14 Mayıs 2016 Cumartesi

kızıyorum sana ama en çok kendime

Bazen gerçekten sana çok kızıyorum.
Hayır, gittiğinden değil. Hayır, başkasını seçtiğinden değil. Sana kızmamın asıl sebebi her seferinde önemsiyormuş gibi yapıp sonra hiçbir şey yaşanmamış gibi bir anda silip gidebilmen. Sonra istediğin zaman geri dönüp hala seninmişim gibi davranman, yine kendine bağlaman. Birbirimize aitmişiz gibi davranma. Seviyormuş taklidi yapma. O zaman neden gitti diye içim içimi yemez, gecelerce uykularım kaçmaz bu defa. Bu defa kötü davran bana, k...ötü davran ki gittiğinde ‘gideceği zaten belliydi’ diyip avutabileyim kendimi. Umutlanmayayım boş yere.
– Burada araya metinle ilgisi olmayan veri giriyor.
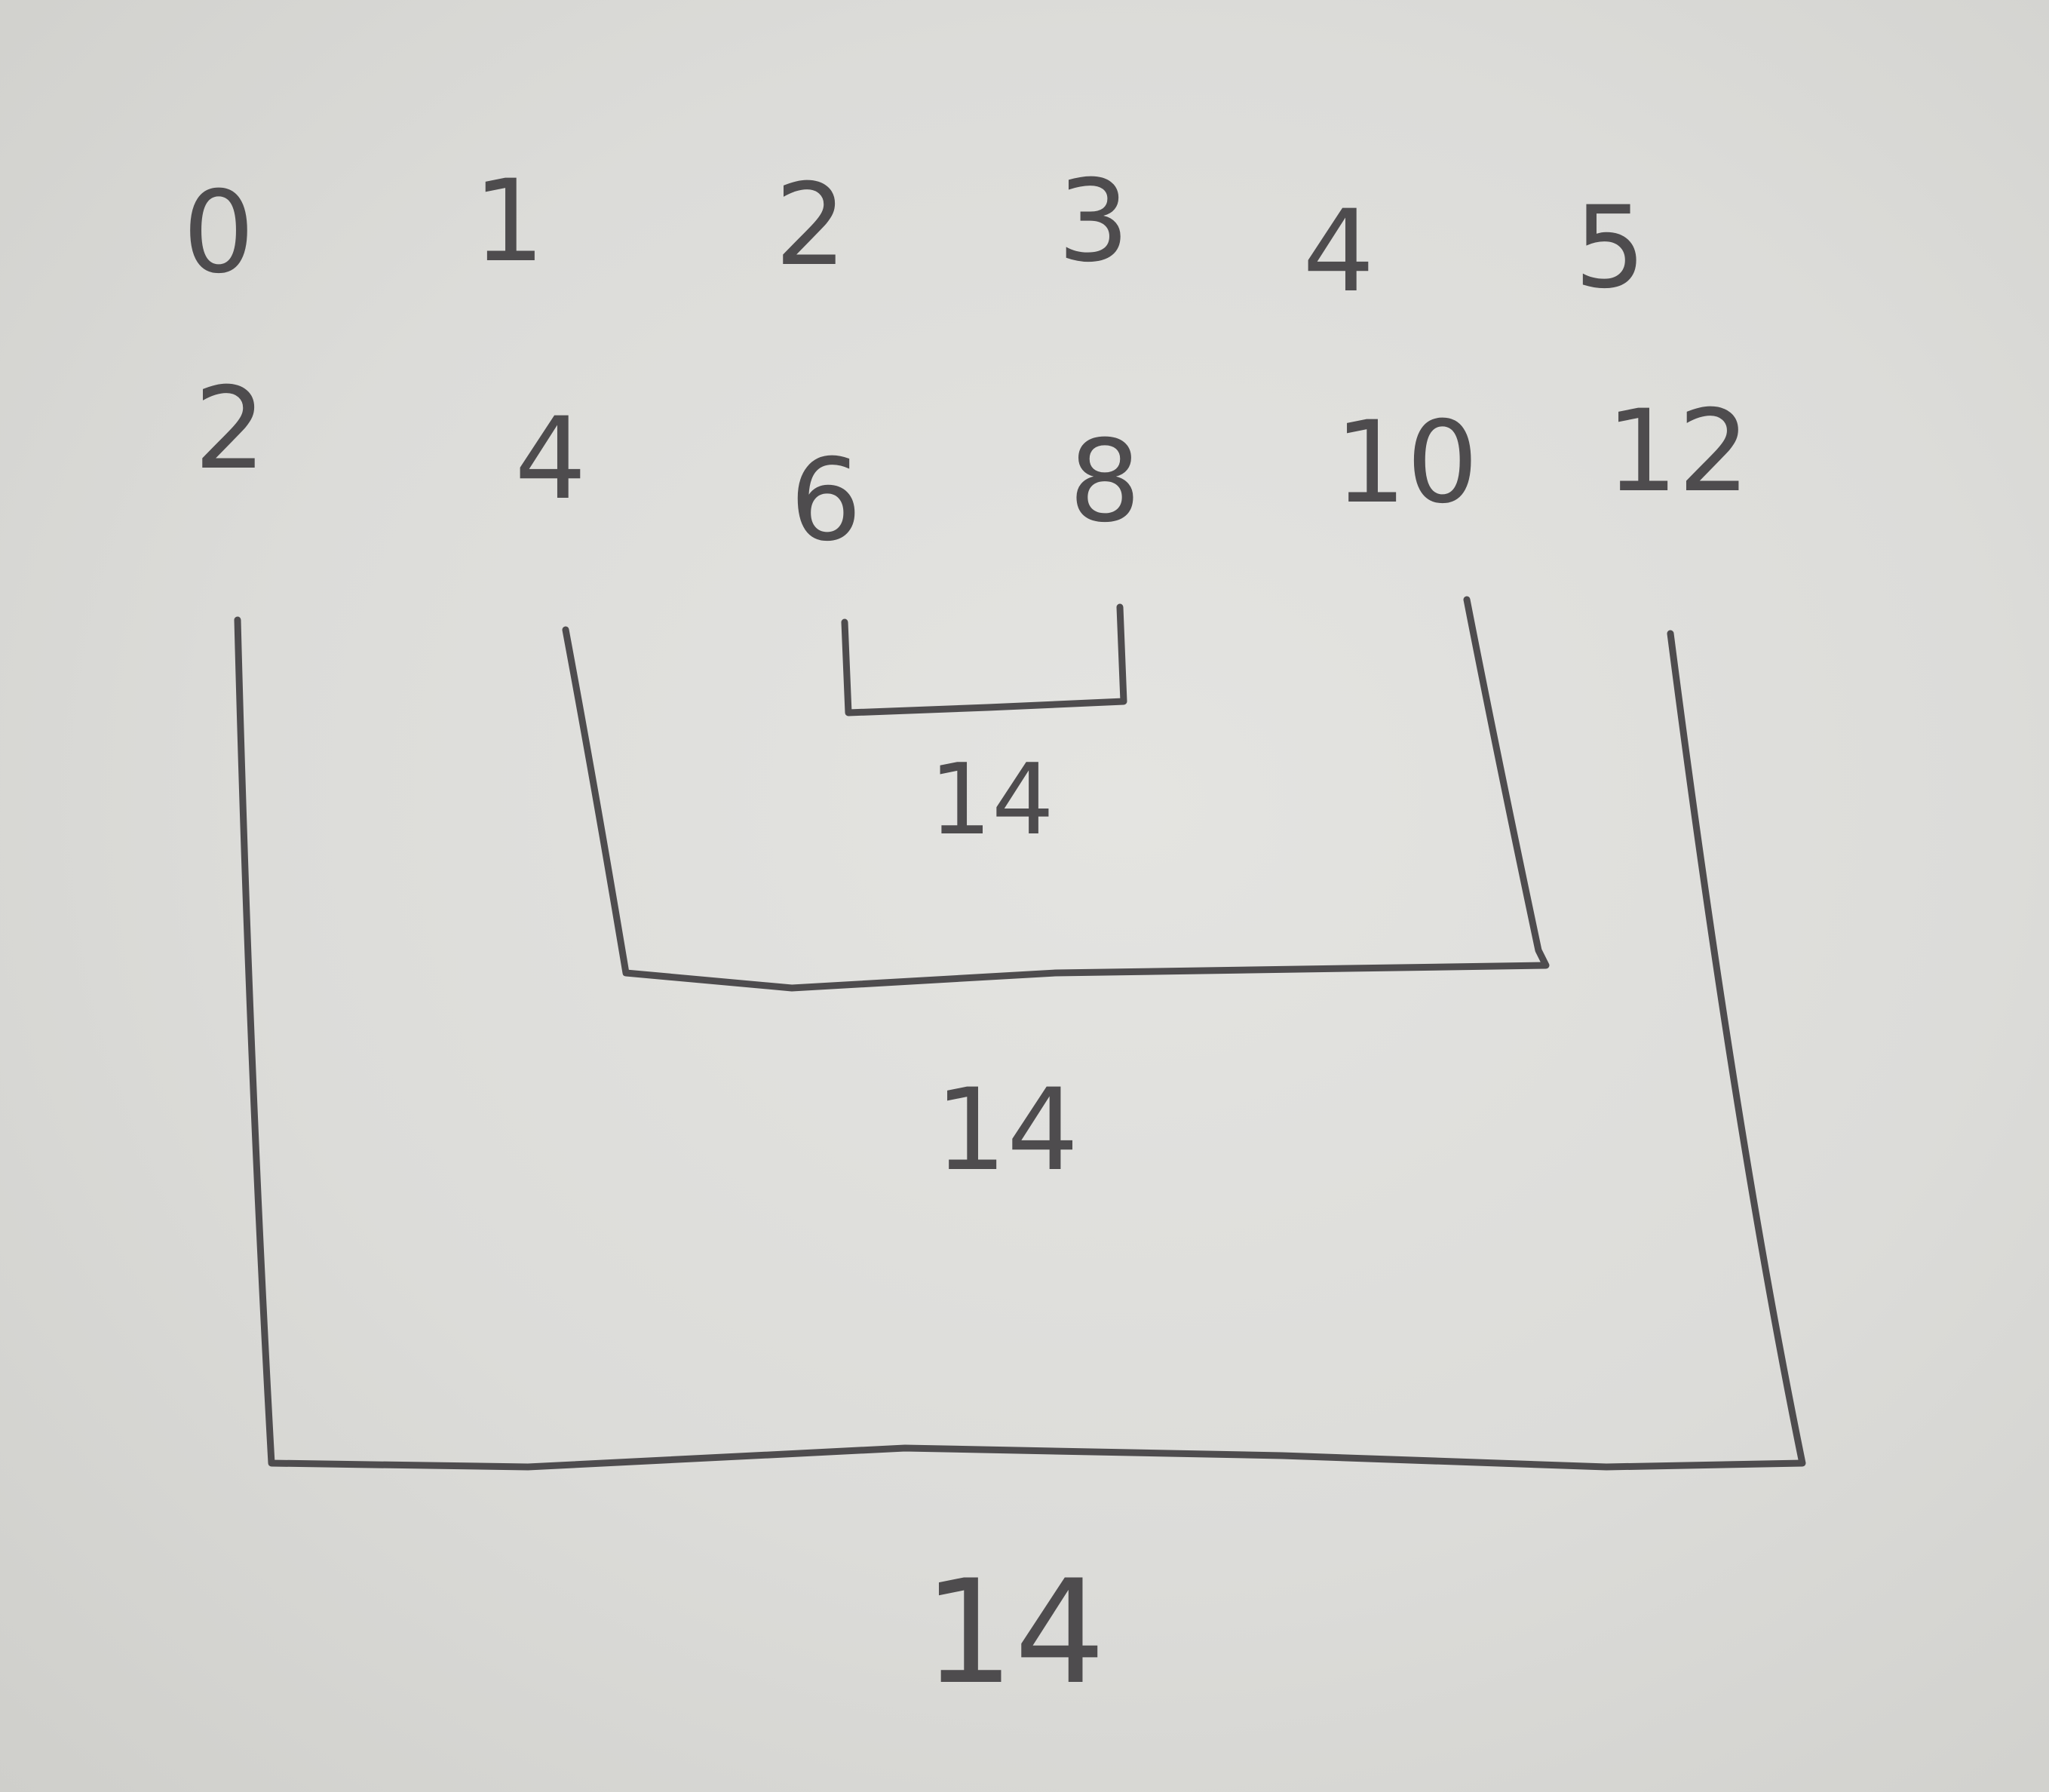 Image resolution: width=2049 pixels, height=1792 pixels. Describe the element at coordinates (984, 660) in the screenshot. I see `inner-bracket` at that location.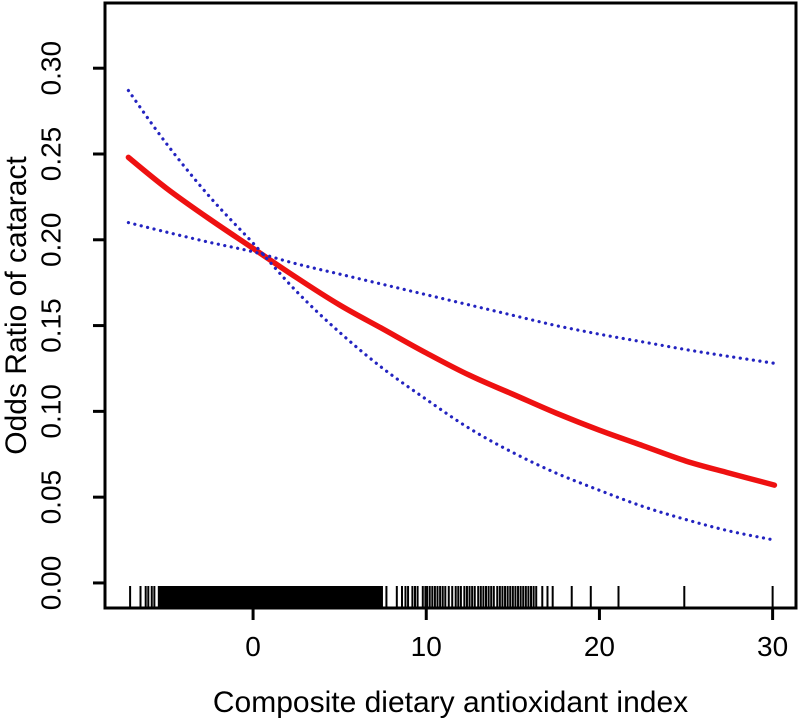 The height and width of the screenshot is (722, 800). Describe the element at coordinates (516, 635) in the screenshot. I see `x-axis-ticks: 0 10 20 30` at that location.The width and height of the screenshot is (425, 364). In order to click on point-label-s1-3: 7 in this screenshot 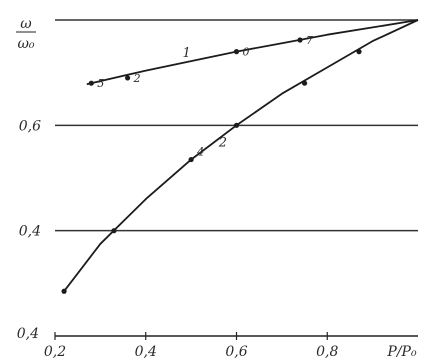, I will do `click(310, 40)`.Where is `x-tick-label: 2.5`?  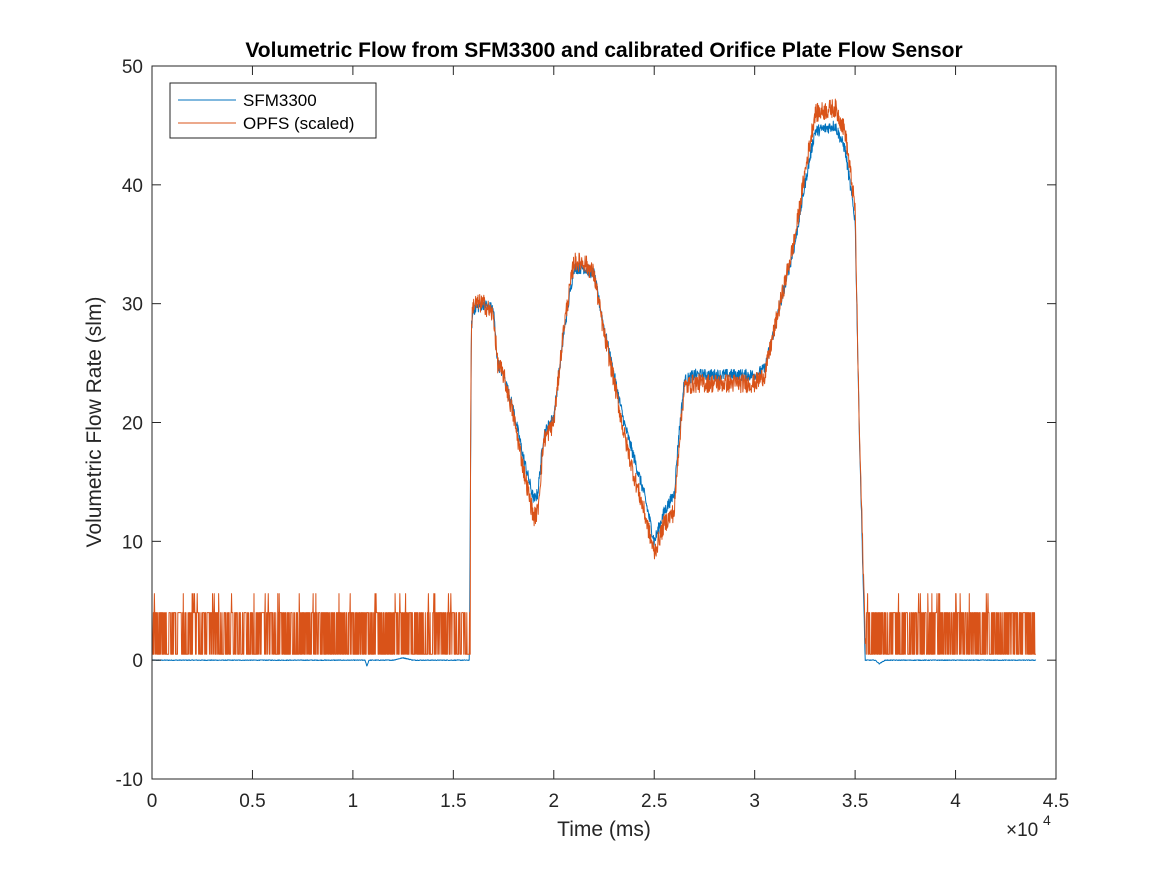
x-tick-label: 2.5 is located at coordinates (654, 802).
Yada en iyisi ne biliyor musun?
Gideceksen, hiç gelme bu defa.
Birbirimizden başka kimsemiz olmadığını söylüyordun hani, kime gittin beni bırakıp? Hani gidecek kimsemiz yoktu? Ben bunu hak edecek ne yaptım, bilmiyorum. İçim özlüyor ya. Karşımda dururken sarılamamak içimi sızlatıyor, yanından geçerken kokunu duymak canımı yakıyor. Seni başkasıyla görmekten bahsetmiyorum bile.
Bırak başkasının olmanı,
adının başkasının adıyla yan yana gelmesi bile delirtiyor.
İkimiz de gideceğini biliyoruz elbet. O zaman iyi davranma bana, seninmişim gibi yapma. Benimmişsin gibi davranma.